Ecroulé parterre, dans un désert mexicain, rocheux et poussiéreux. Sous un sombrero, Danger Mouse jouait de la guitare sèche tranquillement, sans trop se soucier de Cee Lo qui se situait au bout du canyon au loin, la tête baissée en train de se parler tout seul (« Just A Thought »). Voulant l’empêcher de tomber dans le précipice, je tentais de m’approcher de lui mais à chaque fois que son chant plaintif arrivait à mes oreilles, un beat à la DJ Shadow provoquait un tremblement de terre et me faisait perdre l’équilibre. Tombant sur mes genoux une Nième fois, le sol se fissura et le monde s’écroula sous mes jambes, et je me suis mis à tomber dans une longue chute vertigineuse, dans le vide noir absolu. Là je pensais en avoir fini, entendant une voix me disant de me lever. Et je me suis levé, cloisonné dans un cercueil ouvert à l’air libre. Debout, la tête au niveau du sol, je cherchais à me dépétrer en m’accrochant à la terre quand une main se tendit vers moi. Je relevais la tête et vit un spectre sous une capuche, un « Necromancer ». Je saisis tout de même la main sans trop réfléchir et me suis retrouvé sous une pleine lune grimaçante, dans un cimetière bien glauque et extravagant digne d’un film de Tim Burton. Je reconnûs encore Cee Lo à travers sa silhouette imposante. Il n’y avait pas de nom sur la pierre tombale en dessous de laquelle j’étais allongé, mais les autres tombes portaient le nom de ses victimes féminines et des autres démons qui le hantent. Il me raccompagna jusqu’aux grilles de l’entrée du cimetière, qui donnait sur une longue autoroute sans fin éclairée par des éclairs d’orage. Sans trop comprendre pourquoi, paniqué, je me mîs à courir le long, pris en chasse par un cyclone (« The Storm Coming »), le même que celui qui s’est dessiné dans ma chambre. Les mouvements du vent m’attirait vers son oeil, jusqu’à ce qu’il m’aspire dans les air. Et là, « The Last Time », générique de fin du film.

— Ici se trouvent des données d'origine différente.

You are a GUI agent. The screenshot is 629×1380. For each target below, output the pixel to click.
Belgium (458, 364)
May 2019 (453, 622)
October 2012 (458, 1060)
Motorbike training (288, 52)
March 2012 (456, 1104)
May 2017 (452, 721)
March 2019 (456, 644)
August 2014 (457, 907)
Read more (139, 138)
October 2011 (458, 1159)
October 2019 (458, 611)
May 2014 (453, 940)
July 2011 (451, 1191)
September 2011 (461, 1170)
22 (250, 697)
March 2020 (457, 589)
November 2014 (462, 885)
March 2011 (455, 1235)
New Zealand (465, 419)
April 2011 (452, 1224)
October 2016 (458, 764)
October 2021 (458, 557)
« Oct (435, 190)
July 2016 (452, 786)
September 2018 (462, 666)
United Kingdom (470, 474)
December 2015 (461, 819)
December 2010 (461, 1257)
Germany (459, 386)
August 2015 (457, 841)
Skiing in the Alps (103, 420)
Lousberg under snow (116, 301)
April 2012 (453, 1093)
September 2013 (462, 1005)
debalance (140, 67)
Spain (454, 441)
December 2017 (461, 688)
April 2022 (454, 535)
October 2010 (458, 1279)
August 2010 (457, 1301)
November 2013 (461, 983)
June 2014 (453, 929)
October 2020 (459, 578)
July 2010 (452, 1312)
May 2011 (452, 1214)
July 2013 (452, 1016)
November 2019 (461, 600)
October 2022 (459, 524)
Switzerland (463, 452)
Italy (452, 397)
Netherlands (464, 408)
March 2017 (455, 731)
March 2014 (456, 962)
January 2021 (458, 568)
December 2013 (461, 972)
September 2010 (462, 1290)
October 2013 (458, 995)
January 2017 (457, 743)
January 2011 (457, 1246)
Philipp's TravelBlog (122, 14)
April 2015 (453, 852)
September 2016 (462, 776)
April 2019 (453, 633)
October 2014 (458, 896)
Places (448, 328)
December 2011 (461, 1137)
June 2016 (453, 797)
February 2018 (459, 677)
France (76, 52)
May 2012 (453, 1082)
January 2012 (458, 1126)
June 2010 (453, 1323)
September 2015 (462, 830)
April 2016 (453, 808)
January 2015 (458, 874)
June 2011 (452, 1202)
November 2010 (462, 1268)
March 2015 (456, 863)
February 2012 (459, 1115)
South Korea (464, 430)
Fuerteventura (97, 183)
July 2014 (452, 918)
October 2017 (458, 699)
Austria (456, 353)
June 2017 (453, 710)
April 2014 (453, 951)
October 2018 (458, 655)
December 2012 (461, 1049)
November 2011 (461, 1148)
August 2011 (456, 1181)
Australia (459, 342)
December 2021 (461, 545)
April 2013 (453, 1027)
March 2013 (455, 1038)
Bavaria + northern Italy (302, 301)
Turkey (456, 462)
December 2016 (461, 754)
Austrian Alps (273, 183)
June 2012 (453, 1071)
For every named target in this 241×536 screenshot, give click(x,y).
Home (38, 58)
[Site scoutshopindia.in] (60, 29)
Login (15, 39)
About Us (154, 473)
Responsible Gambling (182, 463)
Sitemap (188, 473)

Je me réveillai en sursaut et repris doucement mes esprits, respirai un peu. J’étais bien rassuré de me retrouver dans ma piaule, un peu angoissé dans le noir, d’autant plus que ma chaine hi-fi était restée allumée. Cela m’apprendra à écouter en boucle le même disque toute une journée. Unique en son genre. C’est plus que du hip hop, c’est génial.